Un meccanismo di derivazione poco comune in italiano ma presente in altre lingue è la retroformazione, per cui una parola si forma da un'altra seguendo un processo inverso rispetto a quello più comune, generalmente rimuovendo ciò che viene interpretato come un affisso: ad esempio in italiano è nato prima il verbo "accusare" (dal latino "accusare") dal quale è derivato per retroformazione il sostantivo "accusa" (che non esisteva con questa forma in latino), mentre in inglese è nato il verbo "to edit" da "editor".
Un meccanismo attivo sia nella derivazione, sia nella flessione e nella composizione, invece, è la reduplicazione, che consiste nel raddoppiamento sia di un semplice segmento, sia dell'intera parola: nelle antiche lingue indoeuropee questo processo era molto produttivo nella flessione dei verbi (come ad esempio nel greco "lelyka" = "sciolsi" dal presente "lyo" = sciolgo") e se ne trovano tracce anche in latino (si veda per esempio il paradigma del verbo "dare" = "do, das, dedi, datum, dare"). Un esempio di reduplicazione totale si trova nel māori "reoreo" = "conversazione" da "reo" = "voce", mentre un caso di reduplicazione parziale si ha nel turco "dopdolu" = "piuttosto pieno" da "dolu" = "pieno". Da notare come un verbo reduplicato assuma spesso un significato frequentativo, come nel sudanese "guguyon" da "guyon" = "fermentare ripetutamente".
Alcuni meccanismi di formazione, tra cui il prestito linguistico e l'origine etimologica, sono definiti derivativi pur non modificando sostanzialmente il significato della parola di origine ma cambiandone il contesto di utilizzo, ossia la lingua: ad esempio si usa dire che la parola italiana padre deriva dalla parola latina patrem o che la parola italiana caffè deriva dalla parola turca qahve.
Un meccanismo presente sia nella composizione che nella derivazione è una sorta di "riaggiustamento" fonetico dovuta al giustapporsi di vocali nell'unione delle due forme: viene così cancellata la vocale del primo componente, per esempio in vinaio da vino e -aio, o simili.
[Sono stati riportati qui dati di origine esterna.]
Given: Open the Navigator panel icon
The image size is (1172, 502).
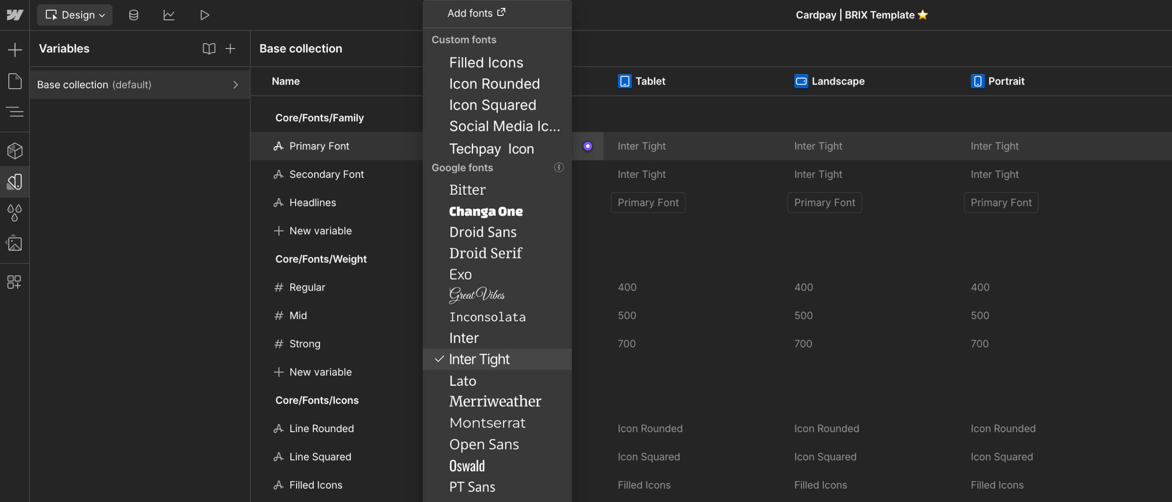Looking at the screenshot, I should click(x=15, y=112).
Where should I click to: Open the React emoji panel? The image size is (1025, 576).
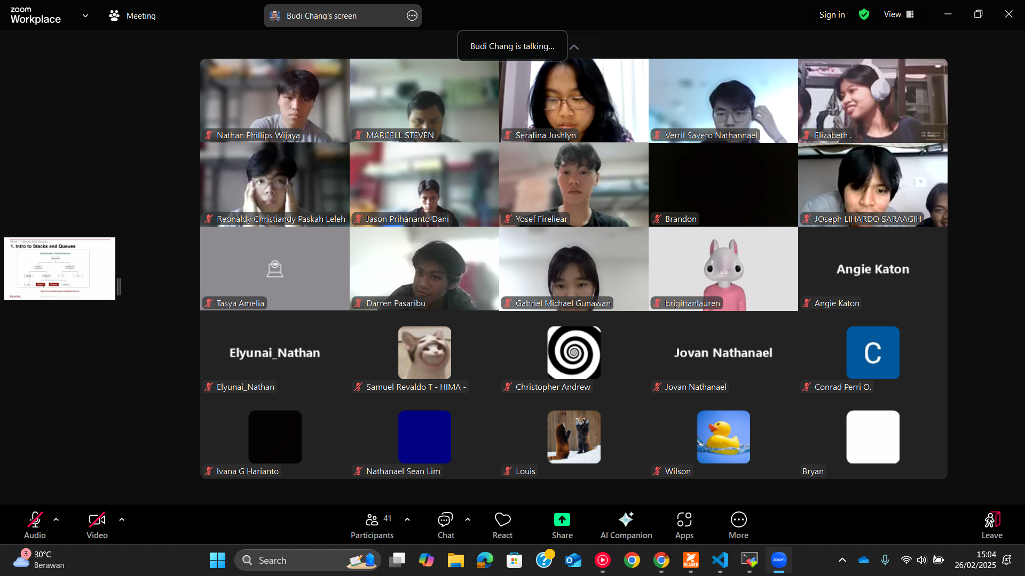pyautogui.click(x=502, y=525)
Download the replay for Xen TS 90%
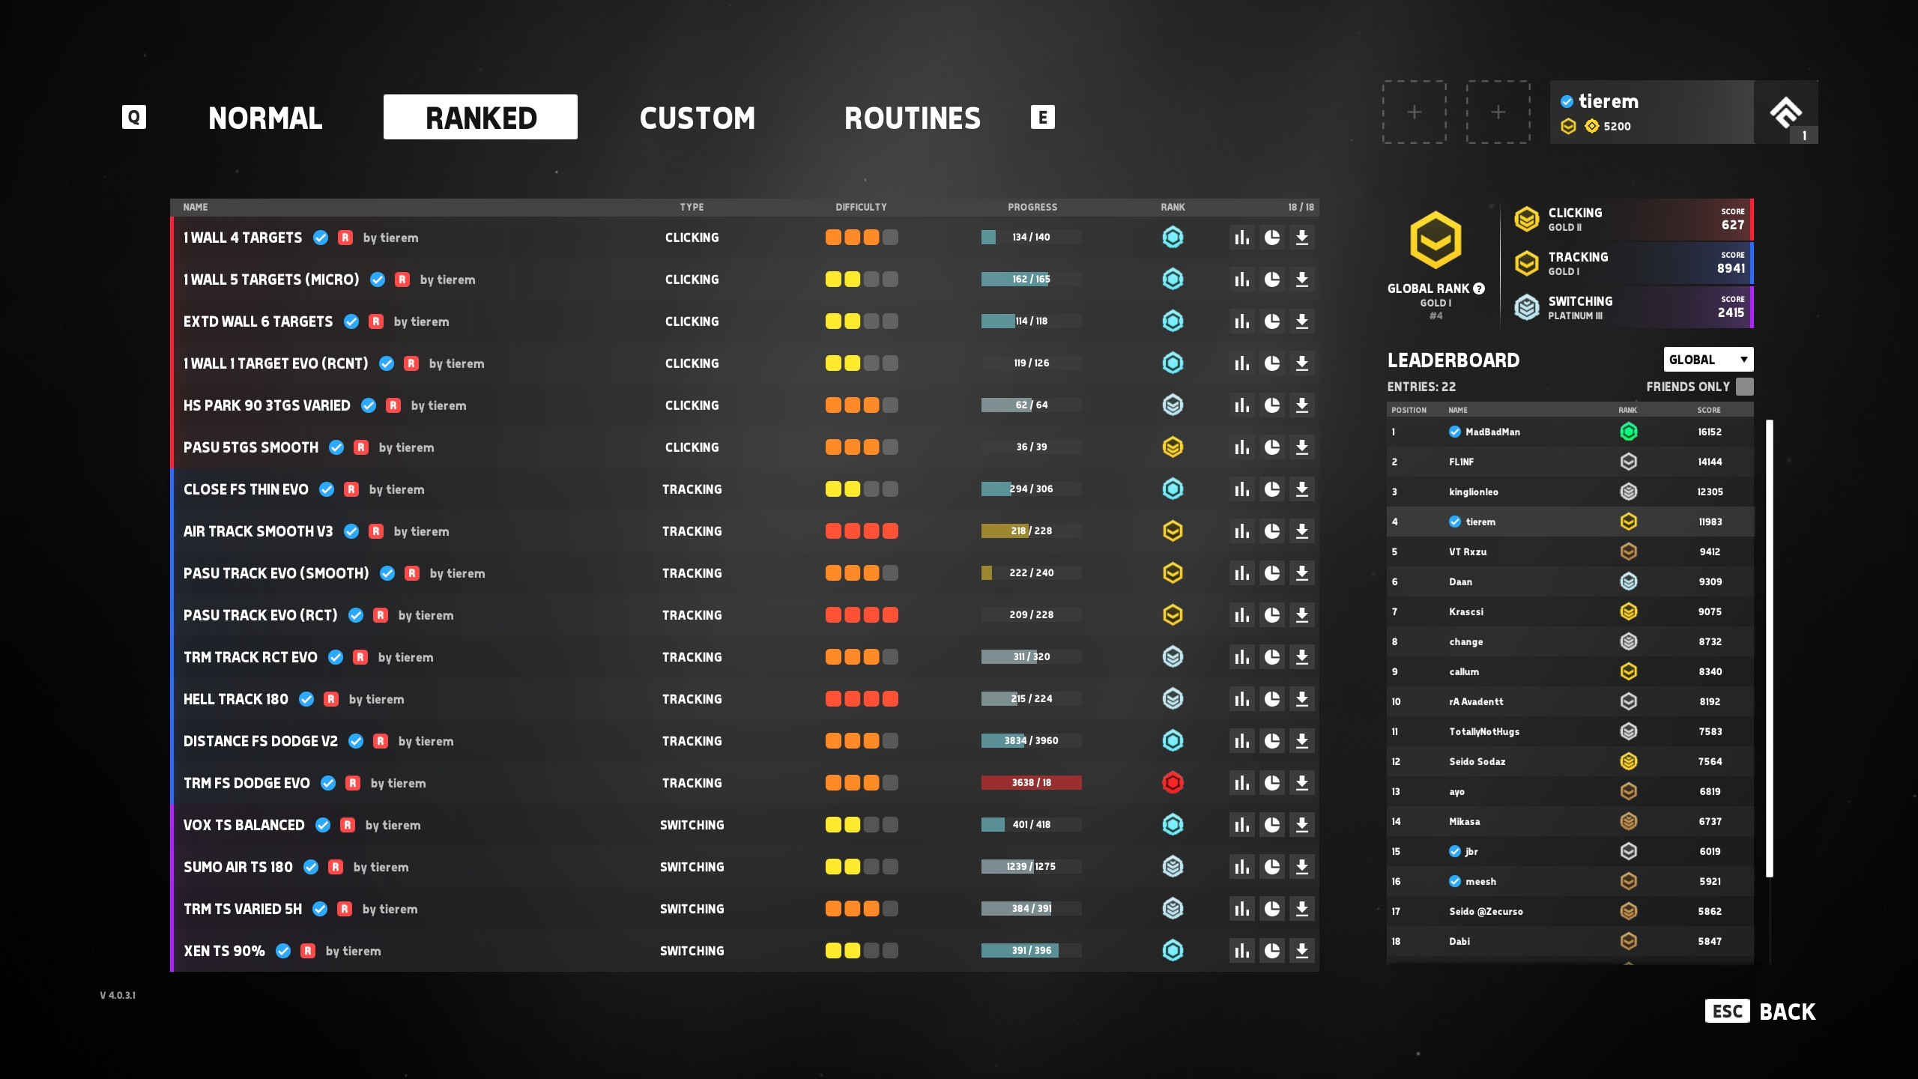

Altre regole di questo tipo possono comprendere anche casi di inserimento, nel quale viene inserito, appunto, ulteriore materiale per rendere la nuova forma in qualche modo più "armoniosa" e più rispondente ai nessi fonetici della lingua in questione: così per esempio da gas abbiamo gassoso e da cognac abbiamo cognacchino; in entrambi i casi, notiamo un raddoppiamento della consonante (nel secondo caso rafforzato dalla velarizzazione della c, che altrimenti dovrebbe palatalizzarsi davanti a i).